PAGE EXCERPT:
---

Eric brought a camp stove so we could have (hot!) coffee at 3 a.m. It was the most delicious instant coffee I’ve ever tasted.

I think everyone struggled a bit on the night runs, but no one complained. We all fought the demons of exhaustion, tired legs and fear to come out victorious. Sure we may have lost one runner (so sorry Jeff about exchange 23!) but we ran all the miles and survived the night.

Challenge 3: the STANK

One big difference between running with women and men is the smell. When women finish their run, they quickly clean up (I used epic wipes) and change into fresh clean clothes immediately. Then they carefully secure their sweaty clothes in a large ziplock bag complete with a fabric softener for further odor control. Men sometimes change out of their sweaty shirts in a couple hours and then toss them on the floor (only slight exaggeration involved).  Luckily, I do not have a very keen sense of smell, because our van had had quite the STANK.

Another difference between running with men and women… glide is a MUST.

 

Run 3 (legs 31/32)

Abby’s last leg

On minimal sleep, lots of coffee and tired legs I set off on my last and longest run. I started out in a suburban setting, but quickly found myself running through the rolling hills and million dollar horse farms that make Kentucky famous. The first several miles of road were lined with stone fences and antebellum trees. The weather was cool and overcast, not great for photos, but perfect for running. I marveled at the massive barns that resembled mansions (one looked exactly like Brentwood Baptist Church) The horses pranced on perfectly manicured pastures sometimes coming to the fence, curious of the strange slow creatures who only ran on two feet.

The Last Mile!

My IT band began to hurt on and off around mile 7, not enough to stop, but enough to slow me down a bit, especially on the vicious hills. By mile 10 I was ready to be done, no amount of scenery could soothe the ache in my leg. I ran with another runner the last 2 miles which helped distract me from my overall misery and when I saw my final “one mile left” sign I was ecstatic. As if to pour salt on my already aching wound, the final half mile was straight up one last ridiculous hill. I gave that last mile all I had left and with jubilation I slapped that bracelet on Jeff’s wrist and I WAS DONE.

---

RECORDED INFORMATION:

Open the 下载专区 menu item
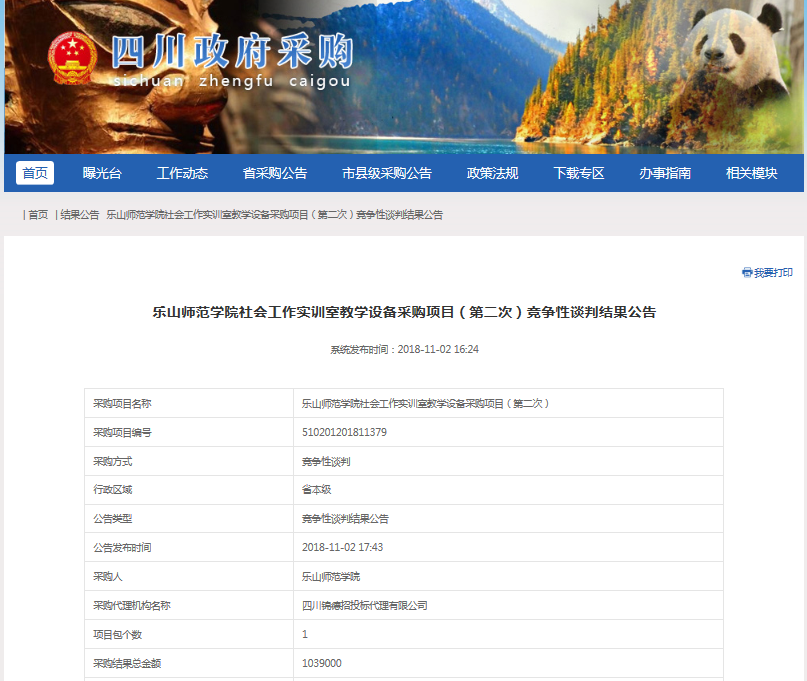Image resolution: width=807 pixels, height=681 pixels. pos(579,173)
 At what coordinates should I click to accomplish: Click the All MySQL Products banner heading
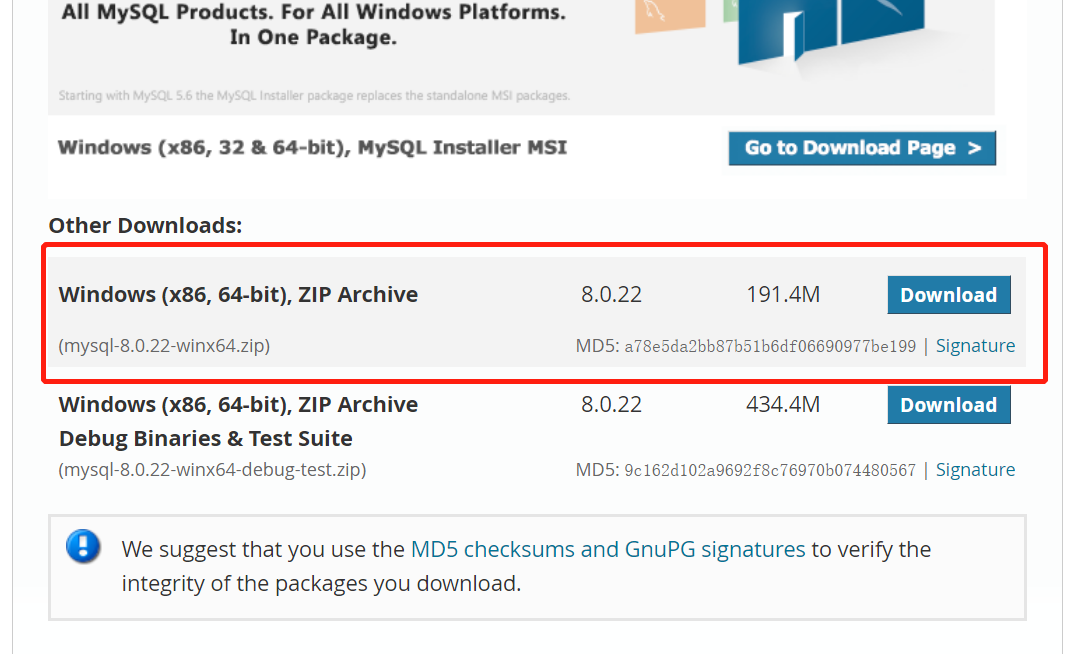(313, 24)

---

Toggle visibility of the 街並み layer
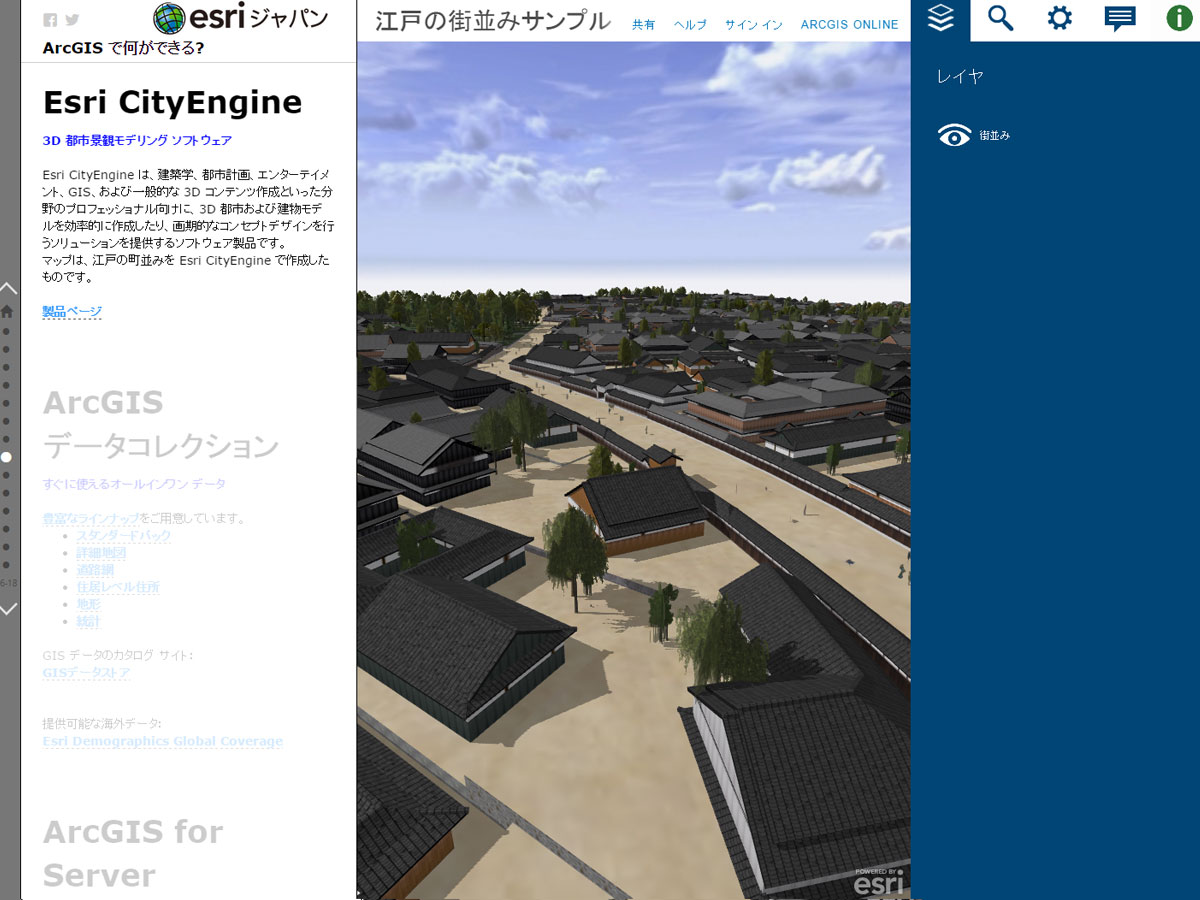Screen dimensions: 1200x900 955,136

---

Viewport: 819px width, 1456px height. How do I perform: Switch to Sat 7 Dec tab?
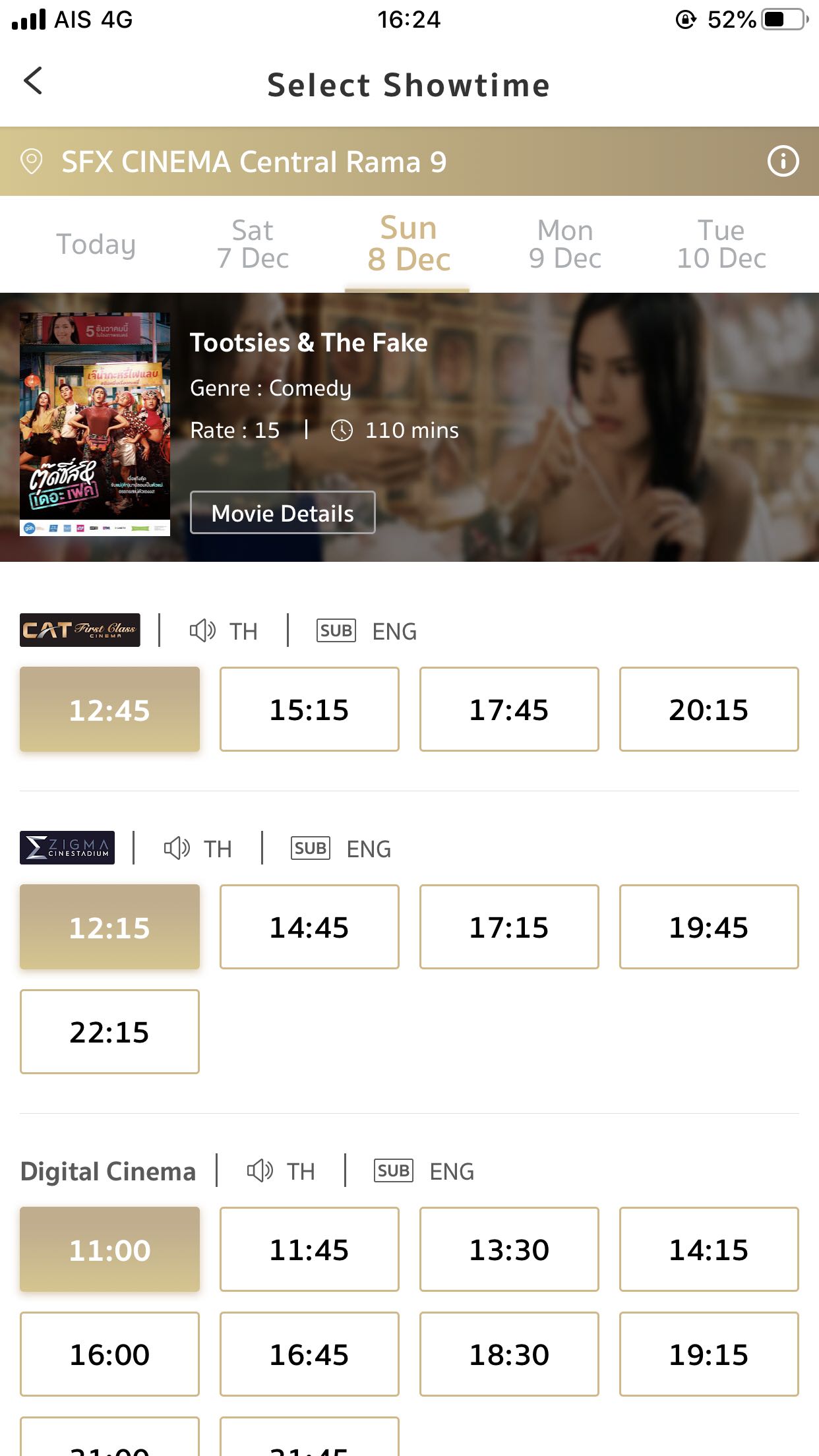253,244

---

EXERCISE INSTRUCTIONS:
Reproduce the relay race account from the top of the page in full, word for word.

SOLUTION:
Eric brought a camp stove so we could have (hot!) coffee at 3 a.m. It was the most delicious instant coffee I’ve ever tasted.

I think everyone struggled a bit on the night runs, but no one complained. We all fought the demons of exhaustion, tired legs and fear to come out victorious. Sure we may have lost one runner (so sorry Jeff about exchange 23!) but we ran all the miles and survived the night.

Challenge 3: the STANK

One big difference between running with women and men is the smell. When women finish their run, they quickly clean up (I used epic wipes) and change into fresh clean clothes immediately. Then they carefully secure their sweaty clothes in a large ziplock bag complete with a fabric softener for further odor control. Men sometimes change out of their sweaty shirts in a couple hours and then toss them on the floor (only slight exaggeration involved).  Luckily, I do not have a very keen sense of smell, because our van had had quite the STANK.

Another difference between running with men and women… glide is a MUST.

 

Run 3 (legs 31/32)

Abby’s last leg

On minimal sleep, lots of coffee and tired legs I set off on my last and longest run. I started out in a suburban setting, but quickly found myself running through the rolling hills and million dollar horse farms that make Kentucky famous. The first several miles of road were lined with stone fences and antebellum trees. The weather was cool and overcast, not great for photos, but perfect for running. I marveled at the massive barns that resembled mansions (one looked exactly like Brentwood Baptist Church) The horses pranced on perfectly manicured pastures sometimes coming to the fence, curious of the strange slow creatures who only ran on two feet.

The Last Mile!

My IT band began to hurt on and off around mile 7, not enough to stop, but enough to slow me down a bit, especially on the vicious hills. By mile 10 I was ready to be done, no amount of scenery could soothe the ache in my leg. I ran with another runner the last 2 miles which helped distract me from my overall misery and when I saw my final “one mile left” sign I was ecstatic. As if to pour salt on my already aching wound, the final half mile was straight up one last ridiculous hill. I gave that last mile all I had left and with jubilation I slapped that bracelet on Jeff’s wrist and I WAS DONE.